The Illinois Municipal Electric Agency won an upgrade from Fitch Ratings due to positive fiscal operating trends that analysts don’t believe will suffer from the power agency’s ownership stake in the Prairie State coal facility that faces new state-imposed clean energy mandates.
Fitch raised IMEA’s issuer default rating and credit on $831 million of power supply bonds to AA-minus from A-plus and revised the previously positive outlook to stable.
The upgrade stems from a “trend of strong financial performance and very low leverage ratio,” Fitch said. “The upgrade is also supported by the system’s very strong revenue defensibility, which is rooted in the strong take-and-pay power sales contracts with its 32 all-requirements members, the independent legal ability to increase rates, and the strong credit quality of the largest members.”
IMEA also benefits from an ongoing diversification of energy sources. “While IMEA’s resources are still predominately coal-fired, the agency continues to add renewable resources and will utilize market purchases to meet expiring coal-based purchased power contracts over the next few years,” Fitch said.
That diversification as well as the power agency’s low debt burden help its ability to weather the looming changes in power sources as the $5 billion Prairie State Energy Campus faces partial and eventual full closure if it can’t capture carbon emissions under clean energy legislation recently signed by Gov. J.B. Pritzker.
IMEA’s PSEC debt is retired the same year — 2035 — that Prairie State must meet reduced carbon emission targets to remain fully operational until 2045 when zero emissions are required to avoid decommissioning.
“Fitch does not believe IMEA’s operating risk profile or general credit quality are materially impacted by the legislation as all of the agency’s outstanding debt matures by 2035, which coincides with the start of the carbon reduction goals set out in the new law,” analysts wrote.
Fitch also believes the legislation’s long-time horizon provides sufficient flexibility to address the carbon reduction requirements and analysts said they would continue monitoring developments on the legislation’s impact to “assess any potential impact on IMEA’s future costs, capital needs or operations as they become known over time.”
IMEA is more insulated than some other of the nine public utility stakeholders. Moody’s Investors Service warned in a report recently that it views the legislation as a negative credit factor for some of the municipal owners.

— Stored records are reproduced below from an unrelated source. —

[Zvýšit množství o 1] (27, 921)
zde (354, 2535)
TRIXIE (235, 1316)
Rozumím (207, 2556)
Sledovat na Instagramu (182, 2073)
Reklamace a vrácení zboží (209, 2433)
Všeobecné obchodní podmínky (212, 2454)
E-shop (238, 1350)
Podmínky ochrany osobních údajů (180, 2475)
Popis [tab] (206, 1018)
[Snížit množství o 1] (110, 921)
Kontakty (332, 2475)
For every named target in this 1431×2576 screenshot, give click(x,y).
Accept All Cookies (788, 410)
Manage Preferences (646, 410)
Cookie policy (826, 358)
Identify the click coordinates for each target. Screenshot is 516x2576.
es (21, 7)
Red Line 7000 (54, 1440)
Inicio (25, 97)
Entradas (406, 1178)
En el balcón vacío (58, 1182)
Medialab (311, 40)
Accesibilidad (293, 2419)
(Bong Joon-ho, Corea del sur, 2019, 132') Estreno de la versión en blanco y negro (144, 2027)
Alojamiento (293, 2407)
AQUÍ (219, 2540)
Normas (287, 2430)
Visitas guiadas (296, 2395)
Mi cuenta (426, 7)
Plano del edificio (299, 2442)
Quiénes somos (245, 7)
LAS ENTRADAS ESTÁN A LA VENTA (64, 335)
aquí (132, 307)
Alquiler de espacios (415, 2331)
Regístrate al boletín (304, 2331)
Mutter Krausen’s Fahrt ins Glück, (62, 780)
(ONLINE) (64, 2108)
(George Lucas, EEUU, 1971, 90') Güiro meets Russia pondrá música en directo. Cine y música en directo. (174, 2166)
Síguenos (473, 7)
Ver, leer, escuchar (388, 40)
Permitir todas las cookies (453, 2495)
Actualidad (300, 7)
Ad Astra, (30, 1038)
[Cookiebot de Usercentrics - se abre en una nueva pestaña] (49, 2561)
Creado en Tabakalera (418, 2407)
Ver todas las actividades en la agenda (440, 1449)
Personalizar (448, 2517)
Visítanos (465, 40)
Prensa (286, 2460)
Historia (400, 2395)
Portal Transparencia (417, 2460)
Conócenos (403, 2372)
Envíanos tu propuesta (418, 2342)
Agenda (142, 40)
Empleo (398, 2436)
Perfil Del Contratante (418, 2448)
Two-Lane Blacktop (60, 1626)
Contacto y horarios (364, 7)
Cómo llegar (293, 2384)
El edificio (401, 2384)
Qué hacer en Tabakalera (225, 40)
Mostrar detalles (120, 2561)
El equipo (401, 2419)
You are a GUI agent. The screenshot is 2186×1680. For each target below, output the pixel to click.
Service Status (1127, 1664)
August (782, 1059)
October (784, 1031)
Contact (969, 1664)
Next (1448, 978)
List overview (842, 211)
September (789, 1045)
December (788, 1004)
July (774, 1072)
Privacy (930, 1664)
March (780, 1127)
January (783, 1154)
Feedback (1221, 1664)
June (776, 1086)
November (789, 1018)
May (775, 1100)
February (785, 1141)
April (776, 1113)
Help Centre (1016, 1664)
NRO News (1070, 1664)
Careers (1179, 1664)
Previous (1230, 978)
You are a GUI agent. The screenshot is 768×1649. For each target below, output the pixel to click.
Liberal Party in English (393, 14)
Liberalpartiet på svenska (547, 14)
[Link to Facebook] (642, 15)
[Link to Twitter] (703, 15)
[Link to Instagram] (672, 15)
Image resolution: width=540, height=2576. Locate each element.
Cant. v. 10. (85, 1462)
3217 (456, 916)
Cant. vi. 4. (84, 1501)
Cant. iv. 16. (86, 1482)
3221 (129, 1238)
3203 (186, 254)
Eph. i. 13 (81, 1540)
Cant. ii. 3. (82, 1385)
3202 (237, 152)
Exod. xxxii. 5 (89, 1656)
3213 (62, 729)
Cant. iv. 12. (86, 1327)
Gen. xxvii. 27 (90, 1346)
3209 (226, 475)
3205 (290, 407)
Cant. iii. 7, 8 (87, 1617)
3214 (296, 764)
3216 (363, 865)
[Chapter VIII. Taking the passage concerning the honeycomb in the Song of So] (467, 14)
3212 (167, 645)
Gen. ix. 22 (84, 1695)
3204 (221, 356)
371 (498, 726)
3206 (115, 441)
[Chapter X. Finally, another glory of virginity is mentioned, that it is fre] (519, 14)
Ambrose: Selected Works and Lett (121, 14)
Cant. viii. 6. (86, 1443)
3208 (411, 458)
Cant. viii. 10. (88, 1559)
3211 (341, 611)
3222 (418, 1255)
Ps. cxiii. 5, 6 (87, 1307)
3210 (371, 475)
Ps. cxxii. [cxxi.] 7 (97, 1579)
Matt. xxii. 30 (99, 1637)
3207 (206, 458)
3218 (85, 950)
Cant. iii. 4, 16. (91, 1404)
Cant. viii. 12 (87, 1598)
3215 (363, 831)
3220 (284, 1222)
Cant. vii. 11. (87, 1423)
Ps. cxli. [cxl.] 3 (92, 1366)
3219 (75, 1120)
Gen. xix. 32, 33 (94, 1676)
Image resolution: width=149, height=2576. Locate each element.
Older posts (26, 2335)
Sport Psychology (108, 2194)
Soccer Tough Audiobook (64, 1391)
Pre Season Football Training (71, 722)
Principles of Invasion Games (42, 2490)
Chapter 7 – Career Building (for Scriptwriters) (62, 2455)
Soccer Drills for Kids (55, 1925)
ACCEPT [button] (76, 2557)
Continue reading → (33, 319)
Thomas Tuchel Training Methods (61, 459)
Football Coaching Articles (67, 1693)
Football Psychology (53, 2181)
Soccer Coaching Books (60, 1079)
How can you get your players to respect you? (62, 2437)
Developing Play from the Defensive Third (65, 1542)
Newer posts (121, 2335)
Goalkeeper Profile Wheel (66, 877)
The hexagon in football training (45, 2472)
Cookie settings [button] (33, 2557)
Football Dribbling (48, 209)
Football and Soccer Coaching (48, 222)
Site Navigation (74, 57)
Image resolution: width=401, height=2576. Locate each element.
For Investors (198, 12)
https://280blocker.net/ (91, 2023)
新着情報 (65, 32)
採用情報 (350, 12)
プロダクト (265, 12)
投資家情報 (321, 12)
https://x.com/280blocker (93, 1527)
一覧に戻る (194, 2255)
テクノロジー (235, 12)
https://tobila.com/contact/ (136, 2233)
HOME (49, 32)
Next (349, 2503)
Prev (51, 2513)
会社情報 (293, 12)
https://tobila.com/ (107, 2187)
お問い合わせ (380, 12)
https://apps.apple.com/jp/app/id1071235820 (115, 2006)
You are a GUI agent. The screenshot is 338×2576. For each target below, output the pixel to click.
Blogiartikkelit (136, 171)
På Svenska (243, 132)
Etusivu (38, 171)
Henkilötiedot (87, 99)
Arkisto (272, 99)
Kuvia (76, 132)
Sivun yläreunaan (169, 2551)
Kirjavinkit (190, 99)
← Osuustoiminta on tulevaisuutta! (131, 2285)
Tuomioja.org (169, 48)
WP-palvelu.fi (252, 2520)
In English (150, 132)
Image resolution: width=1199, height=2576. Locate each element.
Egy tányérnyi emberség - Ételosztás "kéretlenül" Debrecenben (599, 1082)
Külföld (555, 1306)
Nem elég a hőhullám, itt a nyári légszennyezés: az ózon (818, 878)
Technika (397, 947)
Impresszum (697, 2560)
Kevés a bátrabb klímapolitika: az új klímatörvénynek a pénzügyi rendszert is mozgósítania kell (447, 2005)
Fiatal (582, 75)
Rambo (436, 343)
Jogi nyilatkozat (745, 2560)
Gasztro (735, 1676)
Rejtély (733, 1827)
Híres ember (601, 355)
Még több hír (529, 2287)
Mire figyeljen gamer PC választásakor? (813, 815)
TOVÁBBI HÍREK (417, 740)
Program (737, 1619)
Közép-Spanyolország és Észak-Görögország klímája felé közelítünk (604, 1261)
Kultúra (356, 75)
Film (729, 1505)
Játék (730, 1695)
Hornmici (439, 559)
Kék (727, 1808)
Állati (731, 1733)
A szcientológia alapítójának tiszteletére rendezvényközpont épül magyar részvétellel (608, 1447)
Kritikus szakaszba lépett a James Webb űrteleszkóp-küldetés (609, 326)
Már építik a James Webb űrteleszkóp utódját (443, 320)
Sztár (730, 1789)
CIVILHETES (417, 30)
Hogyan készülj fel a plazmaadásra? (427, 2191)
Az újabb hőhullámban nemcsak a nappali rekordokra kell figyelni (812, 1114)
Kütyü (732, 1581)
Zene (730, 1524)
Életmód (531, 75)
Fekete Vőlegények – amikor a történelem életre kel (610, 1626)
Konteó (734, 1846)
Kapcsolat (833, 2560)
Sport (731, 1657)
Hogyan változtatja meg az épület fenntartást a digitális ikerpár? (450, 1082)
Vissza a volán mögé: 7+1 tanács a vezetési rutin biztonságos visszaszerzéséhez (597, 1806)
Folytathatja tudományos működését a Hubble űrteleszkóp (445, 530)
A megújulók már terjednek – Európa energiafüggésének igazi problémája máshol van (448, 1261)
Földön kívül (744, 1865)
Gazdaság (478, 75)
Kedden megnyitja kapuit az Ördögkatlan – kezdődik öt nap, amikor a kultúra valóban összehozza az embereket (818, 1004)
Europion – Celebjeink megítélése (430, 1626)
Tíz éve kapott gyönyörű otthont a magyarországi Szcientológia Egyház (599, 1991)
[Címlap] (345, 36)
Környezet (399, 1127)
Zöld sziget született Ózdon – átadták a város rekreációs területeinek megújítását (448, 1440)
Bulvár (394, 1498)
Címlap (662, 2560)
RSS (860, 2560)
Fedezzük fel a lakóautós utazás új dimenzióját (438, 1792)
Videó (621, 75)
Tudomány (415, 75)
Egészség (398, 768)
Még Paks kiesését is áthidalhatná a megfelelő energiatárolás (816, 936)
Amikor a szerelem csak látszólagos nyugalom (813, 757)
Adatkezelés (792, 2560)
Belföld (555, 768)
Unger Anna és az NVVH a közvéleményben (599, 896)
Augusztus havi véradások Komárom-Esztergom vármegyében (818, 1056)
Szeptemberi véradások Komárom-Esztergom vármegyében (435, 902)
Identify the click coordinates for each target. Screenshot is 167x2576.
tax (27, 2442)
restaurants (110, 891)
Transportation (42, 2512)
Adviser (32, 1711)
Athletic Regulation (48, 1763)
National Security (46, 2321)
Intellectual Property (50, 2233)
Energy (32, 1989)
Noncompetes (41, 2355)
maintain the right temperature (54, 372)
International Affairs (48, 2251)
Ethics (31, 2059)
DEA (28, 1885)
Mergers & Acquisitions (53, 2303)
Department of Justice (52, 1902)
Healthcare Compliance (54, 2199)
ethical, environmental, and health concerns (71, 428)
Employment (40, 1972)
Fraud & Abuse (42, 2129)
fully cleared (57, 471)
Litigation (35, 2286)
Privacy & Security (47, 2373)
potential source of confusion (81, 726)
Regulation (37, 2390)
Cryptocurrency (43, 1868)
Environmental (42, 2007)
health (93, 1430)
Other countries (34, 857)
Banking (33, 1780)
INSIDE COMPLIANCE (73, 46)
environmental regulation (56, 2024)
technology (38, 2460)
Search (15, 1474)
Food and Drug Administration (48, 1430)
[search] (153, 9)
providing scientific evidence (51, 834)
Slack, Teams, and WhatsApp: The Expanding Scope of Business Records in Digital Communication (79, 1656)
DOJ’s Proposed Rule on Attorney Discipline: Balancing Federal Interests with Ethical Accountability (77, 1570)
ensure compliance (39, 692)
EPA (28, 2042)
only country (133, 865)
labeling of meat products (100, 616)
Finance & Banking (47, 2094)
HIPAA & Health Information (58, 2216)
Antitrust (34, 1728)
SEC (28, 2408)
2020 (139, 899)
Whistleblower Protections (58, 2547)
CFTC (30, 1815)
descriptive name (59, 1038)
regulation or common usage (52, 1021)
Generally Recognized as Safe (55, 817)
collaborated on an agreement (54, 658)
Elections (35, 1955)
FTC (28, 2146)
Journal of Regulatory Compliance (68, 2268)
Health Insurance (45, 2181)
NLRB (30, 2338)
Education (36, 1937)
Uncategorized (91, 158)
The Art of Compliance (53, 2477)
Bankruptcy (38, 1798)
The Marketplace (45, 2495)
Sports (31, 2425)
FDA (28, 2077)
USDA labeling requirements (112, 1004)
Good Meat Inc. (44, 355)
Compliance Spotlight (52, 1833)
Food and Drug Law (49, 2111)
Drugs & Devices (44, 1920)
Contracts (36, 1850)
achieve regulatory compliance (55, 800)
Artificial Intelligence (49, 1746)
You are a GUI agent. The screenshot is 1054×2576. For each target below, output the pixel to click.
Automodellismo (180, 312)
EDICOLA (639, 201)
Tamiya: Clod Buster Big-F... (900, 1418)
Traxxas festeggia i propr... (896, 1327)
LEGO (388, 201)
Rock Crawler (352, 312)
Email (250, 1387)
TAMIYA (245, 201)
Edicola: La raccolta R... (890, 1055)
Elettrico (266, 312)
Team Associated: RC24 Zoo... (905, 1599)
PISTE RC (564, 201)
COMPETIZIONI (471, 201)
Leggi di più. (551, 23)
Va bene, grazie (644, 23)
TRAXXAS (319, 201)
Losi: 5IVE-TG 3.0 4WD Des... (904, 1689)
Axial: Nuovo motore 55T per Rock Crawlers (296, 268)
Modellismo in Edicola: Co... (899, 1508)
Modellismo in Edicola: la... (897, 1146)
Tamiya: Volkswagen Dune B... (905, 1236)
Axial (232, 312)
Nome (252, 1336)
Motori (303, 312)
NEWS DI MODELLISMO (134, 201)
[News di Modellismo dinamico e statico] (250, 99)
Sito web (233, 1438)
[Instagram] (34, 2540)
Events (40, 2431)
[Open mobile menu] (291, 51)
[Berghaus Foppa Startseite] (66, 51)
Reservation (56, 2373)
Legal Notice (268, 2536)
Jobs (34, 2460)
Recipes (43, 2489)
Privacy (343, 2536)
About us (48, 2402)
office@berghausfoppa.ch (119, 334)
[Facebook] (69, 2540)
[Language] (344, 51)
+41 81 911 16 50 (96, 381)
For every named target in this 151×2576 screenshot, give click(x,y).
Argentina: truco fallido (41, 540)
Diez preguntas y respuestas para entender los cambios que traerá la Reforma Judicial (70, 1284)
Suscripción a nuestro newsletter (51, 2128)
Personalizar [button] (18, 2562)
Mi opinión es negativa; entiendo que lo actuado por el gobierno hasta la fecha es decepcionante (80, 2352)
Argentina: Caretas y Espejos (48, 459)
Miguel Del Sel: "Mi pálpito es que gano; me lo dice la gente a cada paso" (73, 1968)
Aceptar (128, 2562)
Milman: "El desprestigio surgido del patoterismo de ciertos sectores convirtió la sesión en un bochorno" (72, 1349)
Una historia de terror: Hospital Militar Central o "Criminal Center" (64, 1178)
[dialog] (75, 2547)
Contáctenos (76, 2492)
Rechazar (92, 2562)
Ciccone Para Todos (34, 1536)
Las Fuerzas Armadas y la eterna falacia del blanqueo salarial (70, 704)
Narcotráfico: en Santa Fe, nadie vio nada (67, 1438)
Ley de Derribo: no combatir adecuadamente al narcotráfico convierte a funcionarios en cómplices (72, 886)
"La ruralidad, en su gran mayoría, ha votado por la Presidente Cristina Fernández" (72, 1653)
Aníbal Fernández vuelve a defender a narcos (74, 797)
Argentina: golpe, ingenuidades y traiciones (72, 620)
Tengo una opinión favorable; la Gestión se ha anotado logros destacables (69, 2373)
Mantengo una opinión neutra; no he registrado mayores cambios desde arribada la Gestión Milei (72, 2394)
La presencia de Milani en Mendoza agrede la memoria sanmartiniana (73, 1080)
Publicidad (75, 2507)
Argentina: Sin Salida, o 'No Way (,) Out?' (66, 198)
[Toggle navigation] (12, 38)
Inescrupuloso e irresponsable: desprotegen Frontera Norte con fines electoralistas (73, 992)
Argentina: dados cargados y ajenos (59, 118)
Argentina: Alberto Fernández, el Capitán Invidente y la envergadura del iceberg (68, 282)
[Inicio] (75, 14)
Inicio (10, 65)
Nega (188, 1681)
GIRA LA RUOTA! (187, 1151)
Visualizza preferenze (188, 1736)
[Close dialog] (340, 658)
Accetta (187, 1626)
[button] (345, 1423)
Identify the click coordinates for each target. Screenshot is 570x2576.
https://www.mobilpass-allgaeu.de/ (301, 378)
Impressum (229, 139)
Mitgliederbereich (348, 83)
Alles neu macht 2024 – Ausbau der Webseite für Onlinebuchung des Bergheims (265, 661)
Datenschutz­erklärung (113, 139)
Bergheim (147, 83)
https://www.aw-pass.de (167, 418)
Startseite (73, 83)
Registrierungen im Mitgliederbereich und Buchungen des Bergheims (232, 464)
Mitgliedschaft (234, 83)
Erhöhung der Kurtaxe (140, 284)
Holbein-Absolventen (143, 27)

The law calls for municipally owned coal plants to cut all carbon emissions or face closure by the end of 2045. By early 2035, they must reduce emissions by 45% but they will have another three years to meet that mandate by either partially shutting down or through so-far only theoretical carbon capture technology.
About $1 billion of debt issued for the project will remain outstanding when the first reduction target hits in 2038. The project is owned by nine municipal power agencies or cooperatives in Illinois, Indiana, Kentucky, Missouri and Ohio.
All may eventually need to find another source of power but those that must continue to service debt issued for the project face the most pressure.
“Should the output from PSEC need to be curtailed in the future to meet the carbon reduction requirements, Fitch believes a lack of fixed debt payments beyond 2035 positions IMEA well to shift to other resources and/or better absorb the costs (including potential financing costs) of carbon sequestration, if needed,” Fitch said.
IMEA has 32 local government members that serve 145,000 residential and 21,000 commercial and industrial accounts throughout the state under contracts that carry a 2035 expiration date. Those members’ credit quality is strong, with the largest participants being the far west Chicago suburbs of St. Charles and Naperville, another credit plus, Fitch said.
Prairie State’s municipal owners sold $4.5 billion to fund construction of the plant with a final maturity in 2047.